### Extracted records

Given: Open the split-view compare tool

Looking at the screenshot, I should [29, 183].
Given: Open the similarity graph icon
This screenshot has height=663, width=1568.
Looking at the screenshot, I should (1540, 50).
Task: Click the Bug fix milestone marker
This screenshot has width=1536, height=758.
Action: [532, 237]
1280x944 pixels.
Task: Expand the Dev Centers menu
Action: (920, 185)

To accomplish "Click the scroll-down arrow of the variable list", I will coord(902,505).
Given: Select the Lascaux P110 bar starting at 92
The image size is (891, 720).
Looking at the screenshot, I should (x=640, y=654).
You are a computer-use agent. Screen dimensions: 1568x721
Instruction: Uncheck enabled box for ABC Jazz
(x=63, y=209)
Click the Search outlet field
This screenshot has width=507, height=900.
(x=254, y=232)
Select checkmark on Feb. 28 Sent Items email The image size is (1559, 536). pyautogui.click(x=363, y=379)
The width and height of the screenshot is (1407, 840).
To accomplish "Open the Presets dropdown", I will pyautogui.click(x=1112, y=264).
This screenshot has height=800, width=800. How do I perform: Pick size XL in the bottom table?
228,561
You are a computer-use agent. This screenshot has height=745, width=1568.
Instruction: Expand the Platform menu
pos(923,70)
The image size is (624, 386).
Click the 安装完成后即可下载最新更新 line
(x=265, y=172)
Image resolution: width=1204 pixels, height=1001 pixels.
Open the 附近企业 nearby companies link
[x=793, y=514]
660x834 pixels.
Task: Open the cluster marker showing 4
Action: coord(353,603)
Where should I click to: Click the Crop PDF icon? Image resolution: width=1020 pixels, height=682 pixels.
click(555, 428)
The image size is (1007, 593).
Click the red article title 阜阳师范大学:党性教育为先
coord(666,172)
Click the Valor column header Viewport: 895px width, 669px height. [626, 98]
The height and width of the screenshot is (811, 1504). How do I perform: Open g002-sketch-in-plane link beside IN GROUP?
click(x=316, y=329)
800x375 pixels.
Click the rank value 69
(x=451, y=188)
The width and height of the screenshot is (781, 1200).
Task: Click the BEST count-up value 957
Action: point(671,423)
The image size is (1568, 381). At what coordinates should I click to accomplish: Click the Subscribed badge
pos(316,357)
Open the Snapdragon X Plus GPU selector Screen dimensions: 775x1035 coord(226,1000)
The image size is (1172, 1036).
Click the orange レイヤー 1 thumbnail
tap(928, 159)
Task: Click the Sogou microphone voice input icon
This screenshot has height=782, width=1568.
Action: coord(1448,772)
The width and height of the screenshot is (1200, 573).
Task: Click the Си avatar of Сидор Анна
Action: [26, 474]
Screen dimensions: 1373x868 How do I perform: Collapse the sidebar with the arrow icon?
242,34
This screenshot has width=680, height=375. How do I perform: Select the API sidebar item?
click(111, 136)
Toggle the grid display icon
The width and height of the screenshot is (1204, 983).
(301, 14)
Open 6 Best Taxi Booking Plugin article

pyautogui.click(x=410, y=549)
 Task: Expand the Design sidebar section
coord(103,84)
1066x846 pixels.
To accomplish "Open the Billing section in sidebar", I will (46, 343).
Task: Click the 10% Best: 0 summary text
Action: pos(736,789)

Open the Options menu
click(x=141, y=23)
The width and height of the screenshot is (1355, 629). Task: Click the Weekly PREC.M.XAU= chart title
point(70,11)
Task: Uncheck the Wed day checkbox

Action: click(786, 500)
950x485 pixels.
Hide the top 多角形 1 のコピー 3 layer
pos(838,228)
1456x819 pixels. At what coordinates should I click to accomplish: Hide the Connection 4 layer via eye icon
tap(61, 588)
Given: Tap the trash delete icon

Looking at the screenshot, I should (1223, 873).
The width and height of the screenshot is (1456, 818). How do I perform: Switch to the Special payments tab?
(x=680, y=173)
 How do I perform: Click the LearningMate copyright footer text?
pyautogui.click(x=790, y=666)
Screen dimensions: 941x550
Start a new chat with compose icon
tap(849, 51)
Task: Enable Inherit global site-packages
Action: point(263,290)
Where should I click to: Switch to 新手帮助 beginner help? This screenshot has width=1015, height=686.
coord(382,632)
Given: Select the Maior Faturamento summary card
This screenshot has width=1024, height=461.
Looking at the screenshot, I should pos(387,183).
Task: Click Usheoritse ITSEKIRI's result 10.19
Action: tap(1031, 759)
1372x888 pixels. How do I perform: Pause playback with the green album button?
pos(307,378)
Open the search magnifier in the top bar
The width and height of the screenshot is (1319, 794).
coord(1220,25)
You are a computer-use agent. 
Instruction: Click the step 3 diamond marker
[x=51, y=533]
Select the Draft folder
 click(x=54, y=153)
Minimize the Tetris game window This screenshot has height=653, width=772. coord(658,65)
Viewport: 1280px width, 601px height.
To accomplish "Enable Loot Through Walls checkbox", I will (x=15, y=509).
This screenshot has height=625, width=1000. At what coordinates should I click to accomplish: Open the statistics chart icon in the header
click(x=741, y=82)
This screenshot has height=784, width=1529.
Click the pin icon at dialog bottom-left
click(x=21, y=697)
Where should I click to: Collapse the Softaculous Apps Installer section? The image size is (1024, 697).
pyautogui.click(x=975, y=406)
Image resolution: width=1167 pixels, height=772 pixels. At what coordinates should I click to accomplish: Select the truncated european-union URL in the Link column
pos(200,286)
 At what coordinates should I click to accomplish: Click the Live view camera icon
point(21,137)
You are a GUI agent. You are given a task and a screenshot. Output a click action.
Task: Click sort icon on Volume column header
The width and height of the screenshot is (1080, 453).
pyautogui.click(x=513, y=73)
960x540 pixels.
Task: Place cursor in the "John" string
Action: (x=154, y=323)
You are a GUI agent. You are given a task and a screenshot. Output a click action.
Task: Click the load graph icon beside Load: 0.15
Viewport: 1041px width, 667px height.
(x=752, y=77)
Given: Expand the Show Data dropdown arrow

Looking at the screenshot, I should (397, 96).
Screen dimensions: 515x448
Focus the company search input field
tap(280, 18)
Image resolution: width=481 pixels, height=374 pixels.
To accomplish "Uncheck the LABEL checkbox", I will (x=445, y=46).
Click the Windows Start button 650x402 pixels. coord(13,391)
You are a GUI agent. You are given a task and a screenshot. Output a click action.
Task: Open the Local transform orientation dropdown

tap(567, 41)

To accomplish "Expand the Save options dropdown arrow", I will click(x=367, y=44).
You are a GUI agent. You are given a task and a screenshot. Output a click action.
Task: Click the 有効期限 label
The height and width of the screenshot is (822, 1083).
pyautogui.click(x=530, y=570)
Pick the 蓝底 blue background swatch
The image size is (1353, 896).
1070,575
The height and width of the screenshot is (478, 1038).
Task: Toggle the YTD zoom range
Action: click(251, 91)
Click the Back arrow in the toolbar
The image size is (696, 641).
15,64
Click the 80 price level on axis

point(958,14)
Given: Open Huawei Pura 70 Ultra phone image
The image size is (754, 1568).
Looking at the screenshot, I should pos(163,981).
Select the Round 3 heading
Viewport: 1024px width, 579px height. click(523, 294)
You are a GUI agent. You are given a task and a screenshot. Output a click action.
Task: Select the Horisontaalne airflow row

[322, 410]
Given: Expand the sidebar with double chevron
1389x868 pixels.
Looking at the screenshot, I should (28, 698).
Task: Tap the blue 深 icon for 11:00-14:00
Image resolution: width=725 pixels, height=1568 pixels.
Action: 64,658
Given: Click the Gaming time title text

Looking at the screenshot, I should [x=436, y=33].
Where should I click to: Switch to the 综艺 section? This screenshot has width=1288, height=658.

### How to complete this task
Word for word, set down all the lines above.

### Task answer
Given: Open the split-view compare tool

Looking at the screenshot, I should [29, 183].
Given: Open the similarity graph icon
This screenshot has height=663, width=1568.
Looking at the screenshot, I should (1540, 50).
Task: Click the Bug fix milestone marker
This screenshot has width=1536, height=758.
Action: [532, 237]
1280x944 pixels.
Task: Expand the Dev Centers menu
Action: (920, 185)

To accomplish "Click the scroll-down arrow of the variable list", I will coord(902,505).
Given: Select the Lascaux P110 bar starting at 92
The image size is (891, 720).
Looking at the screenshot, I should (x=640, y=654).
You are a computer-use agent. Screen dimensions: 1568x721
Instruction: Uncheck enabled box for ABC Jazz
(x=63, y=209)
Click the Search outlet field
This screenshot has width=507, height=900.
(x=254, y=232)
Select checkmark on Feb. 28 Sent Items email The image size is (1559, 536). pyautogui.click(x=363, y=379)
The width and height of the screenshot is (1407, 840).
To accomplish "Open the Presets dropdown", I will pyautogui.click(x=1112, y=264).
This screenshot has height=800, width=800. How do I perform: Pick size XL in the bottom table?
228,561
You are a computer-use agent. This screenshot has height=745, width=1568.
Instruction: Expand the Platform menu
pos(923,70)
The image size is (624, 386).
Click the 安装完成后即可下载最新更新 line
(x=265, y=172)
Image resolution: width=1204 pixels, height=1001 pixels.
Open the 附近企业 nearby companies link
[x=793, y=514]
660x834 pixels.
Task: Open the cluster marker showing 4
Action: coord(353,603)
Where should I click to: Click the Crop PDF icon? Image resolution: width=1020 pixels, height=682 pixels.
click(555, 428)
The image size is (1007, 593).
Click the red article title 阜阳师范大学:党性教育为先
coord(666,172)
Click the Valor column header Viewport: 895px width, 669px height. [626, 98]
The height and width of the screenshot is (811, 1504). How do I perform: Open g002-sketch-in-plane link beside IN GROUP?
click(x=316, y=329)
800x375 pixels.
Click the rank value 69
(x=451, y=188)
The width and height of the screenshot is (781, 1200).
Task: Click the BEST count-up value 957
Action: point(671,423)
The image size is (1568, 381). At what coordinates should I click to accomplish: Click the Subscribed badge
pos(316,357)
Open the Snapdragon X Plus GPU selector Screen dimensions: 775x1035 coord(226,1000)
The image size is (1172, 1036).
Click the orange レイヤー 1 thumbnail
tap(928, 159)
Task: Click the Sogou microphone voice input icon
This screenshot has height=782, width=1568.
Action: coord(1448,772)
The width and height of the screenshot is (1200, 573).
Task: Click the Си avatar of Сидор Анна
Action: [26, 474]
Screen dimensions: 1373x868 How do I perform: Collapse the sidebar with the arrow icon?
242,34
This screenshot has width=680, height=375. How do I perform: Select the API sidebar item?
click(111, 136)
Toggle the grid display icon
The width and height of the screenshot is (1204, 983).
(301, 14)
Open 6 Best Taxi Booking Plugin article

pyautogui.click(x=410, y=549)
 Task: Expand the Design sidebar section
coord(103,84)
1066x846 pixels.
To accomplish "Open the Billing section in sidebar", I will (46, 343).
Task: Click the 10% Best: 0 summary text
Action: pos(736,789)

Open the Options menu
click(x=141, y=23)
The width and height of the screenshot is (1355, 629). Task: Click the Weekly PREC.M.XAU= chart title
point(70,11)
Task: Uncheck the Wed day checkbox

Action: click(786, 500)
950x485 pixels.
Hide the top 多角形 1 のコピー 3 layer
pos(838,228)
1456x819 pixels. At what coordinates should I click to accomplish: Hide the Connection 4 layer via eye icon
tap(61, 588)
Given: Tap the trash delete icon

Looking at the screenshot, I should (1223, 873).
The width and height of the screenshot is (1456, 818). How do I perform: Switch to the Special payments tab?
(x=680, y=173)
 How do I perform: Click the LearningMate copyright footer text?
pyautogui.click(x=790, y=666)
Screen dimensions: 941x550
Start a new chat with compose icon
tap(849, 51)
Task: Enable Inherit global site-packages
Action: point(263,290)
Where should I click to: Switch to 新手帮助 beginner help? This screenshot has width=1015, height=686.
coord(382,632)
Given: Select the Maior Faturamento summary card
This screenshot has width=1024, height=461.
Looking at the screenshot, I should pos(387,183).
Task: Click Usheoritse ITSEKIRI's result 10.19
Action: tap(1031, 759)
1372x888 pixels. How do I perform: Pause playback with the green album button?
pos(307,378)
Open the search magnifier in the top bar
The width and height of the screenshot is (1319, 794).
coord(1220,25)
You are a computer-use agent. 
Instruction: Click the step 3 diamond marker
[x=51, y=533]
Select the Draft folder
 click(x=54, y=153)
Minimize the Tetris game window This screenshot has height=653, width=772. coord(658,65)
Viewport: 1280px width, 601px height.
To accomplish "Enable Loot Through Walls checkbox", I will (x=15, y=509).
This screenshot has height=625, width=1000. At what coordinates should I click to accomplish: Open the statistics chart icon in the header
click(x=741, y=82)
This screenshot has height=784, width=1529.
Click the pin icon at dialog bottom-left
click(x=21, y=697)
Where should I click to: Collapse the Softaculous Apps Installer section? The image size is (1024, 697).
pyautogui.click(x=975, y=406)
Image resolution: width=1167 pixels, height=772 pixels. At what coordinates should I click to accomplish: Select the truncated european-union URL in the Link column
pos(200,286)
 At what coordinates should I click to accomplish: Click the Live view camera icon
point(21,137)
You are a GUI agent. You are given a task and a screenshot. Output a click action.
Task: Click sort icon on Volume column header
The width and height of the screenshot is (1080, 453).
pyautogui.click(x=513, y=73)
960x540 pixels.
Task: Place cursor in the "John" string
Action: (x=154, y=323)
You are a GUI agent. You are given a task and a screenshot. Output a click action.
Task: Click the load graph icon beside Load: 0.15
Viewport: 1041px width, 667px height.
(x=752, y=77)
Given: Expand the Show Data dropdown arrow

Looking at the screenshot, I should (397, 96).
Screen dimensions: 515x448
Focus the company search input field
tap(280, 18)
Image resolution: width=481 pixels, height=374 pixels.
To accomplish "Uncheck the LABEL checkbox", I will (x=445, y=46).
Click the Windows Start button 650x402 pixels. coord(13,391)
You are a GUI agent. You are given a task and a screenshot. Output a click action.
Task: Open the Local transform orientation dropdown

tap(567, 41)

To accomplish "Expand the Save options dropdown arrow", I will click(x=367, y=44).
You are a GUI agent. You are given a task and a screenshot. Output a click action.
Task: Click the 有効期限 label
The height and width of the screenshot is (822, 1083).
pyautogui.click(x=530, y=570)
Pick the 蓝底 blue background swatch
The image size is (1353, 896).
1070,575
The height and width of the screenshot is (478, 1038).
Task: Toggle the YTD zoom range
Action: click(251, 91)
Click the Back arrow in the toolbar
The image size is (696, 641).
15,64
Click the 80 price level on axis

point(958,14)
Given: Open Huawei Pura 70 Ultra phone image
The image size is (754, 1568).
Looking at the screenshot, I should pos(163,981).
Select the Round 3 heading
Viewport: 1024px width, 579px height. click(523, 294)
You are a GUI agent. You are given a task and a screenshot. Output a click action.
Task: Select the Horisontaalne airflow row

[322, 410]
Given: Expand the sidebar with double chevron
1389x868 pixels.
Looking at the screenshot, I should (28, 698).
Task: Tap the blue 深 icon for 11:00-14:00
Image resolution: width=725 pixels, height=1568 pixels.
Action: 64,658
Given: Click the Gaming time title text

Looking at the screenshot, I should [x=436, y=33].
Where should I click to: Switch to the 综艺 section? This screenshot has width=1288, height=658.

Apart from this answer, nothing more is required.